Abstract
Purpose:
To examine the interrelation between carotid intima-media thickening (CIMT), carotid cross-sectional surface area (CSA), and coronary artery disease (CAD).
Methods:
Eighty participants with CAD that were diagnosed with angiography (40 men and 40 women; mean age ± SD, 49.63 ± 6.96) had carotid duplex studies, and their results were compared to the same number of healthy participants (same gender and age) without CAD risk factors (49.73 ± 7.53).

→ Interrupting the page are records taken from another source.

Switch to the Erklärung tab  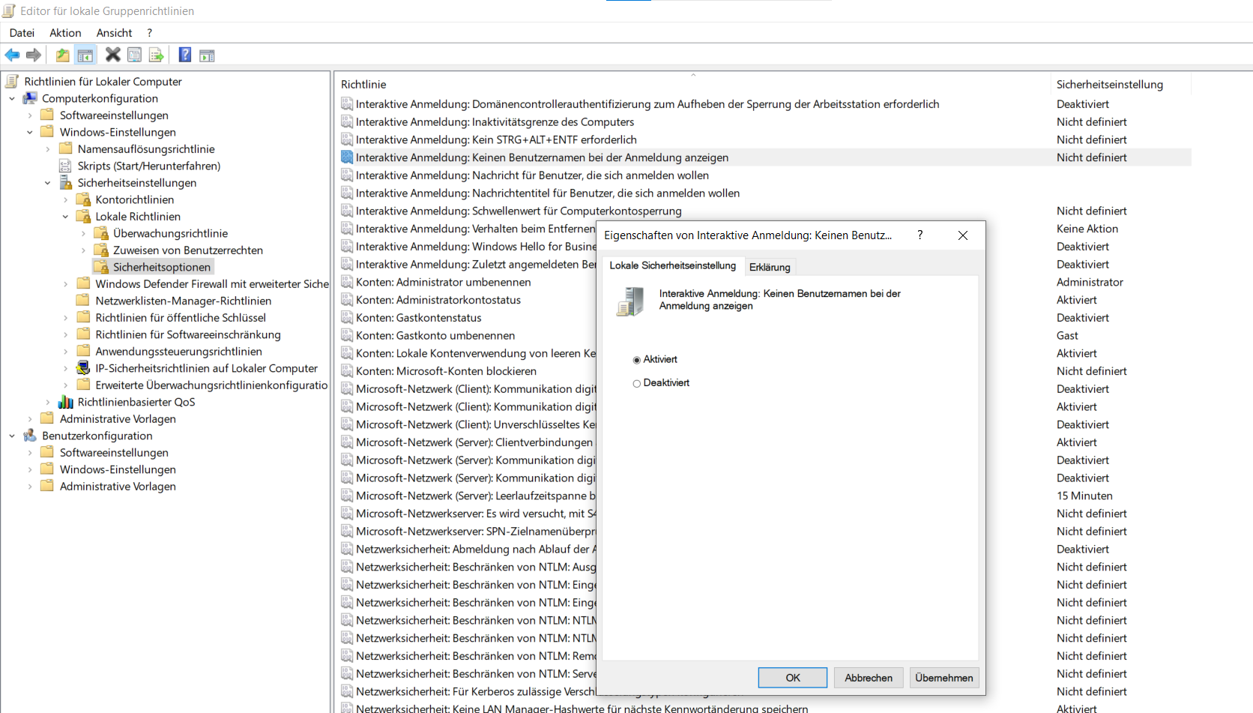(770, 267)

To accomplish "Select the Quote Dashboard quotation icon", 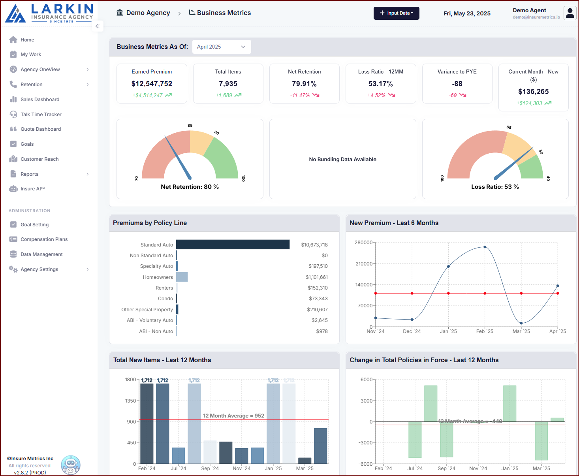I will 13,129.
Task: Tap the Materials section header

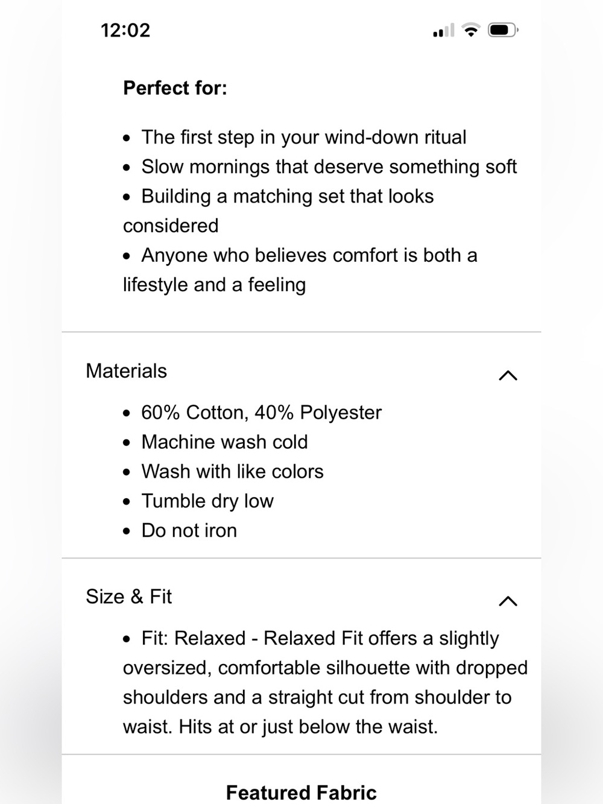Action: coord(302,371)
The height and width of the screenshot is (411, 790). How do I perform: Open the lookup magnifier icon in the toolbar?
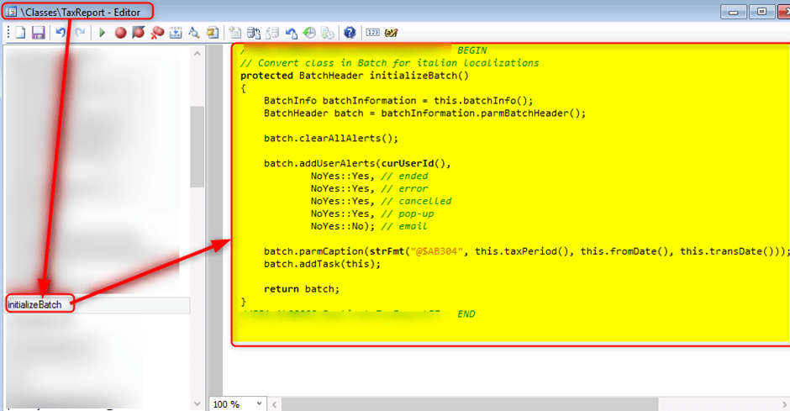click(x=193, y=33)

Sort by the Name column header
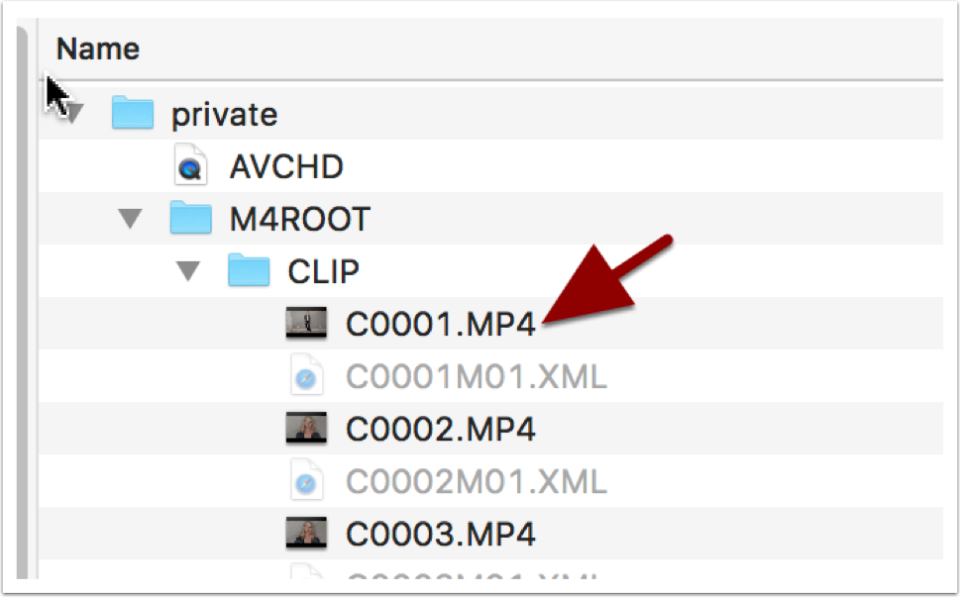(x=98, y=49)
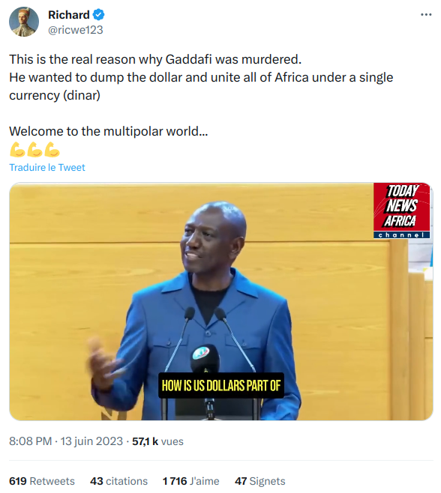Open Richard's profile avatar picture
Screen dimensions: 441x493
tap(24, 22)
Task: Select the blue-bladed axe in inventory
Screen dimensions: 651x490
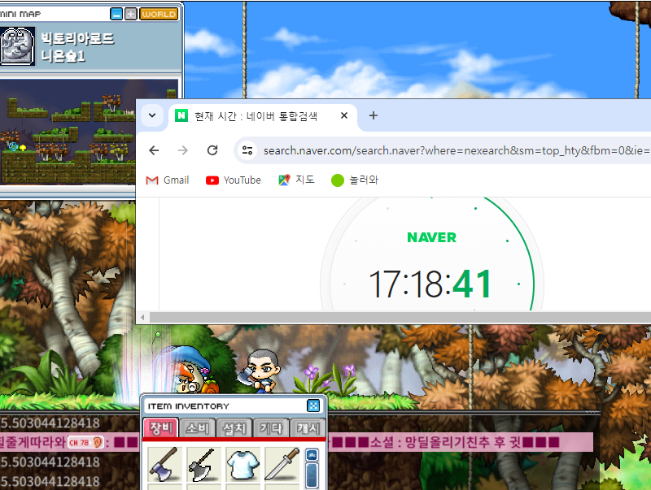Action: (164, 463)
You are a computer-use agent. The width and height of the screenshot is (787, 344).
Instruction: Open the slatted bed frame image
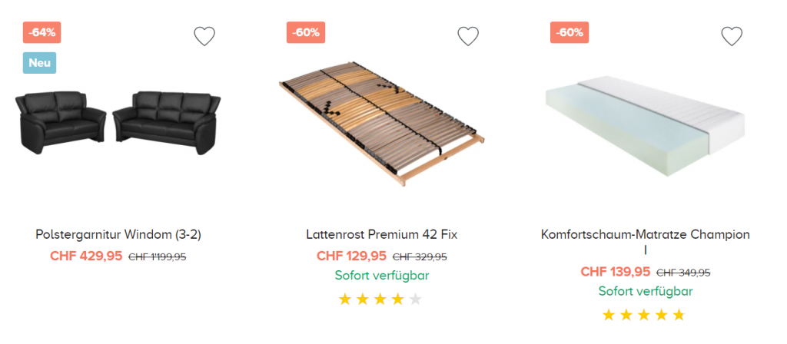(x=382, y=123)
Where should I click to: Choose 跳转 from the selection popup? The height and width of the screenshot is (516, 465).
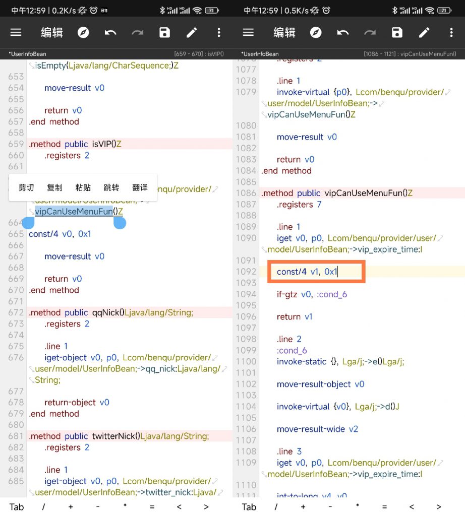click(x=111, y=187)
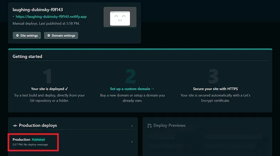280x156 pixels.
Task: Click the gear icon on Domain settings
Action: point(48,36)
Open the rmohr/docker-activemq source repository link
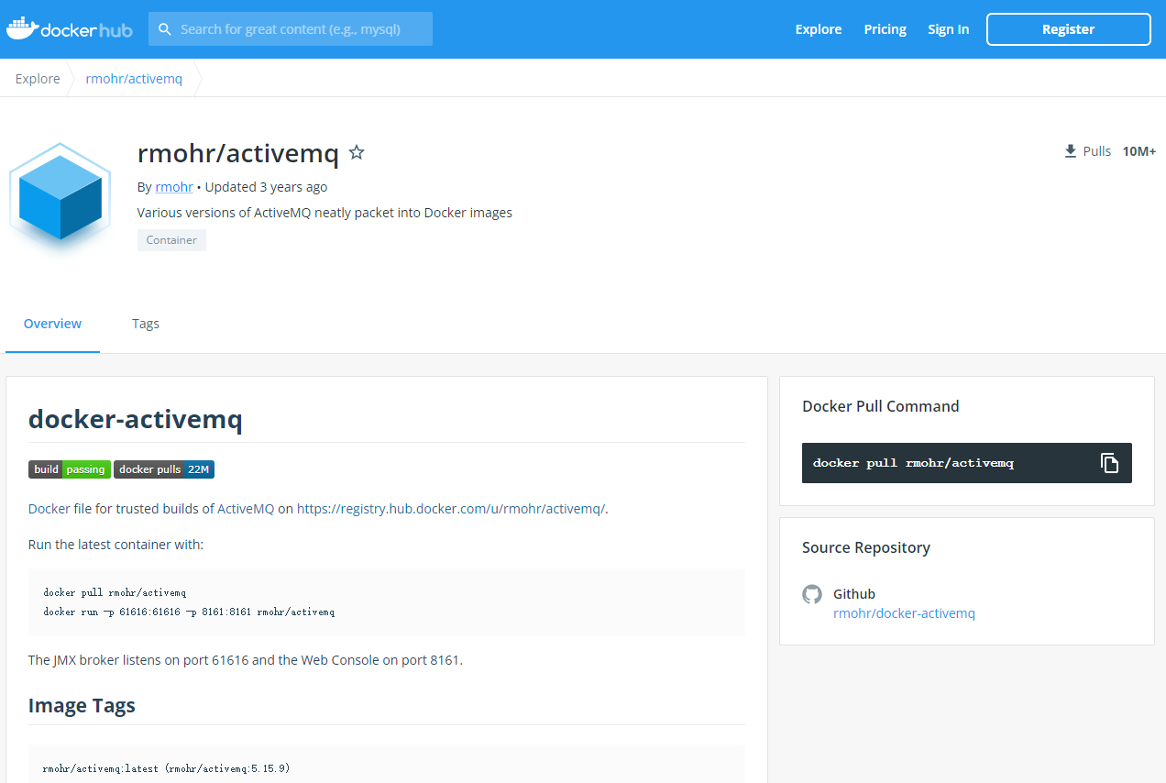Image resolution: width=1166 pixels, height=783 pixels. [x=904, y=613]
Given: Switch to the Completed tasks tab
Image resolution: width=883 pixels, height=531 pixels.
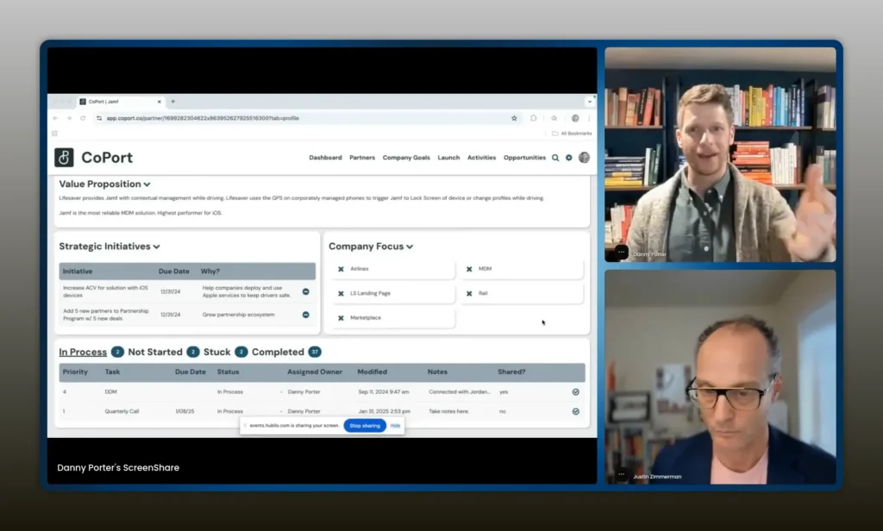Looking at the screenshot, I should click(278, 352).
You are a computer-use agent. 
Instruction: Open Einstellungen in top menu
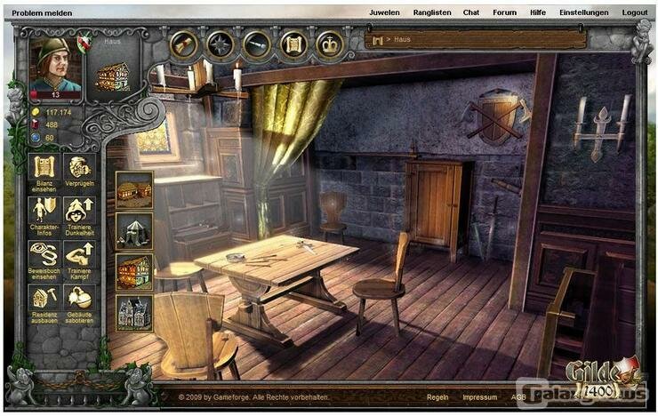583,12
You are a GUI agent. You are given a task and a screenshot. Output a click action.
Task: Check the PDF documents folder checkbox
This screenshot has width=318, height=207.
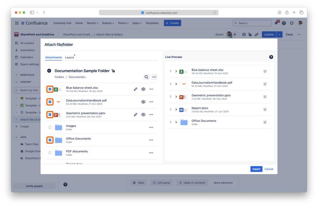pyautogui.click(x=50, y=153)
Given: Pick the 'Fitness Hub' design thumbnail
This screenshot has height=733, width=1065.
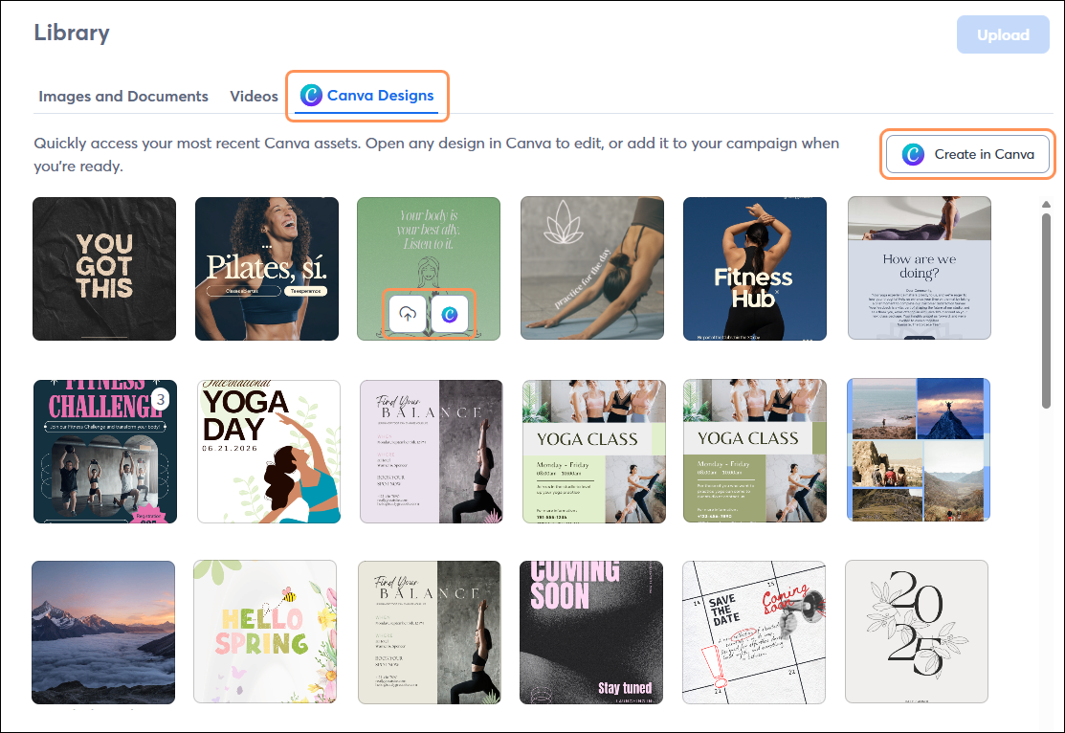Looking at the screenshot, I should (x=754, y=269).
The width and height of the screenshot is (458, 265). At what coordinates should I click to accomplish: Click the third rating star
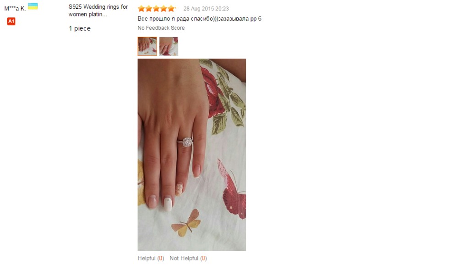pos(156,9)
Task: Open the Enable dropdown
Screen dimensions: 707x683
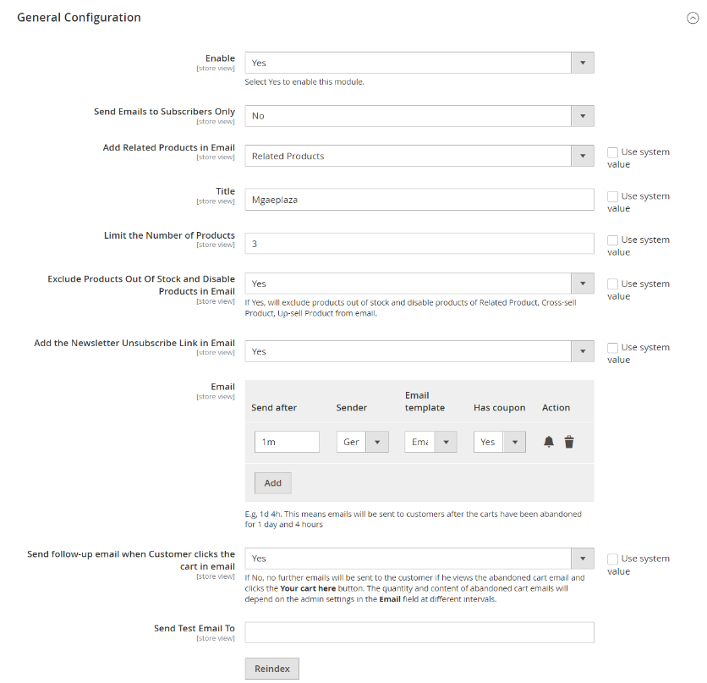Action: (x=419, y=63)
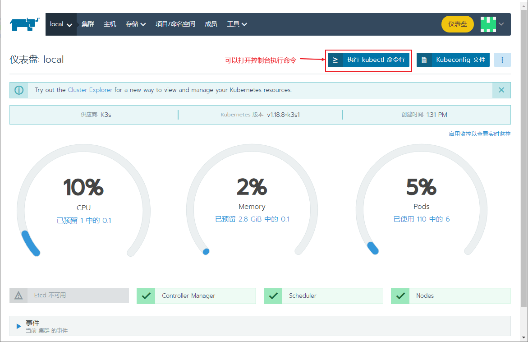The height and width of the screenshot is (342, 528).
Task: Follow the Cluster Explorer link
Action: click(x=90, y=90)
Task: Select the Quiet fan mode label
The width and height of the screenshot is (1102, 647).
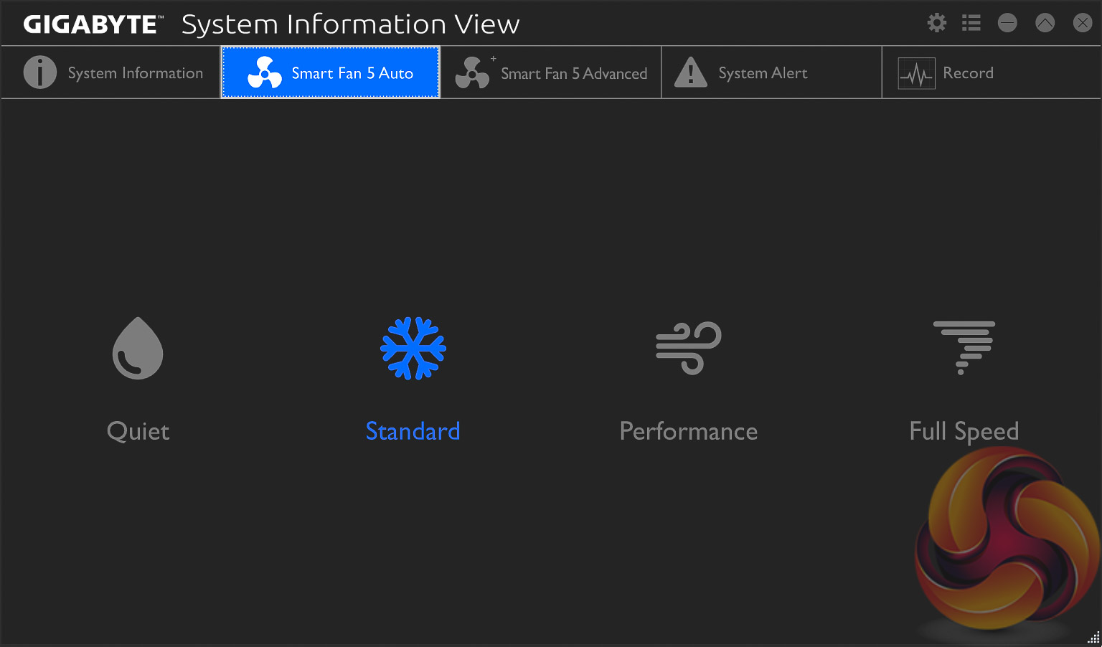Action: pos(138,431)
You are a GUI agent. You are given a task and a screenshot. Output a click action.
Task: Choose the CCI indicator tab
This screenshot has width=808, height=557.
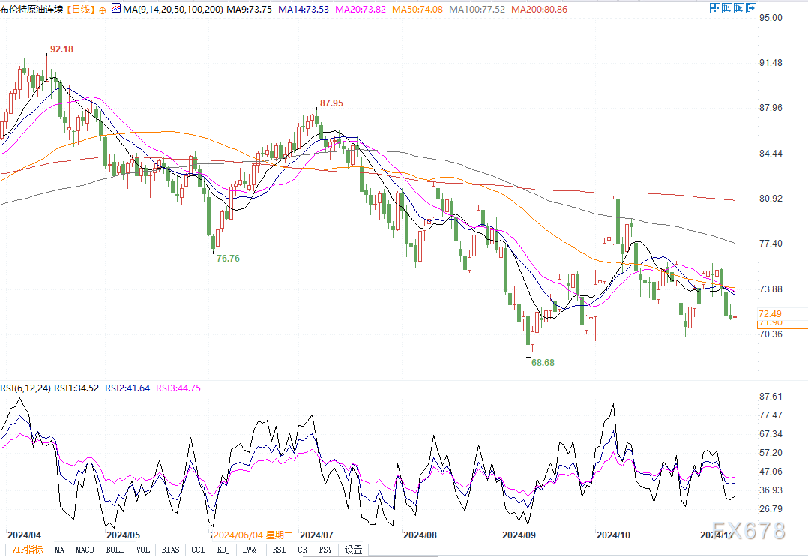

The participants were retrospectively selected from a database of patients that had carotid ultrasound examinations to compare their vascular remodeling.
Results:
Statistically, the CIMT value was significantly higher for participants of both sexes with CAD (P < .01, R2 = 0.787, y = 0.010x + 0.024). The participants with multi-vessel CAD had substantially higher CIMT, C-reactive protein (CRP), and SYNTAX I scores than those with one- or two-vessel CAD (P < .05). Statistically, the CSA of the common carotid artery was notably higher among the patients with CAD than in the control group (P < .01, R2 = 0.753, y = 0.004x − 0.091). In addition, CRP values were statistically significantly higher for the participants of both sexes diagnosed with CAD (P < .01) and highly correlated with CIMT and CSA values.
Conclusions:
The evaluation of CIMT and CSA are reasonable evaluations for calculating the vascular remodeling grade, and there is a high correlation of carotid and coronary atherosclerosis (P < .01).